- Texte visé : Projet de loi de finances pour 2026, n° 1906
- Stade de lecture : 1ère lecture (1ère assemblée saisie)
- Examiné par : Assemblée nationale (séance publique)
- Mission visée : Recherche et enseignement supérieur
Sous réserve de son traitement par les services de l'Assemblée nationale et de sa recevabilité
Modifier ainsi les autorisations d'engagement et les crédits de paiement :
| (en euros) | ||
| Programmes | + | - |
| Formations supérieures et recherche universitaire | 0 | 0 |
| Vie étudiante | 1 | 0 |
| Recherches scientifiques et technologiques pluridisciplinaires | 0 | 1 |
| Recherche spatiale | 0 | 0 |
| Recherche dans les domaines de l'énergie, du développement et de la mobilité durables | 0 | 0 |
| Recherche et enseignement supérieur en matière économique et industrielle | 0 | 0 |
| Recherche duale (civile et militaire) | 0 | 0 |
| Enseignement supérieur et recherche agricoles | 0 | 0 |
| TOTAUX | 1 | 1 |
| SOLDE | 0 | |
Cet amendement d’appel vise à alerter le Gouvernement sur la nécessité de mettre en oeuvre la deuxième phase de la réforme des bourses, dite de linéarisation des bourses qui vise à remplacer le système d’échelons par un système de montant socle de bourse, auquel s'ajouteraient des modulations en fonction de certaines situations personnelles (décohabitation forcée, distance entre le domicile familial et le lieu d'études, situation de handicap, étudiant aidant, étudiant en outre-mer, etc).

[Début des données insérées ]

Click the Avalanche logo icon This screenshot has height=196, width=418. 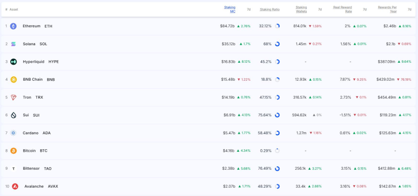pos(15,186)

Le rapport sur la réforme des bourses, commis lors du Printemps de l'évaluation par les rapporteurs spéciaux Thomas Cazenave et Charles Sitzenstuhl, proposait des sources de financement de cette mesure, parmi lesquelles la suppression de la réduction d’impôt au titre des frais de scolarité dans l’enseignement supérieur. Or, cette piste a été rejetée lors de l'examen de la première partie du PLF 2026 en séance publique.

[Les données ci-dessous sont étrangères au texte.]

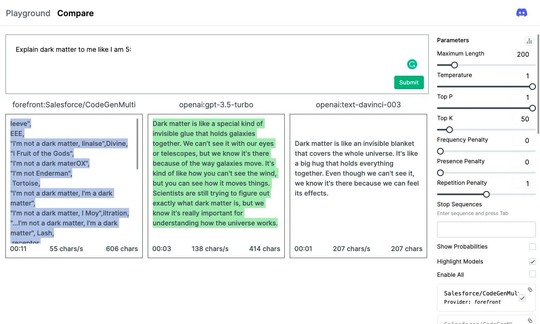Copy the Salesforce/CodeGenMulti model name
Screen dimensions: 540x324
(x=530, y=290)
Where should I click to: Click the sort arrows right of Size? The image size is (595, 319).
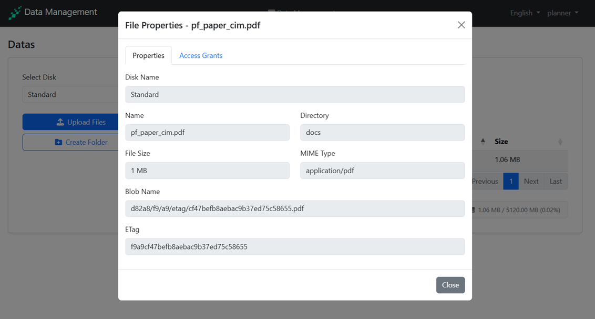[560, 142]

Les rapporteurs spéciaux déplorent cette situation préjudiciable, dans un contexte budgétaire contraint.
Il est donc proposé de minorer de 1 euro en autorisation d’engagement (AE) et en crédits de paiement (CP) du programme 172 « Recherches scientifiques et technologiques » pour abonder de 1 euro le programme 231 « Vie étudiante ».
Le gage, destiné à satisfaire aux exigences de la recevabilité financière, a vocation à être levé par le Gouvernement.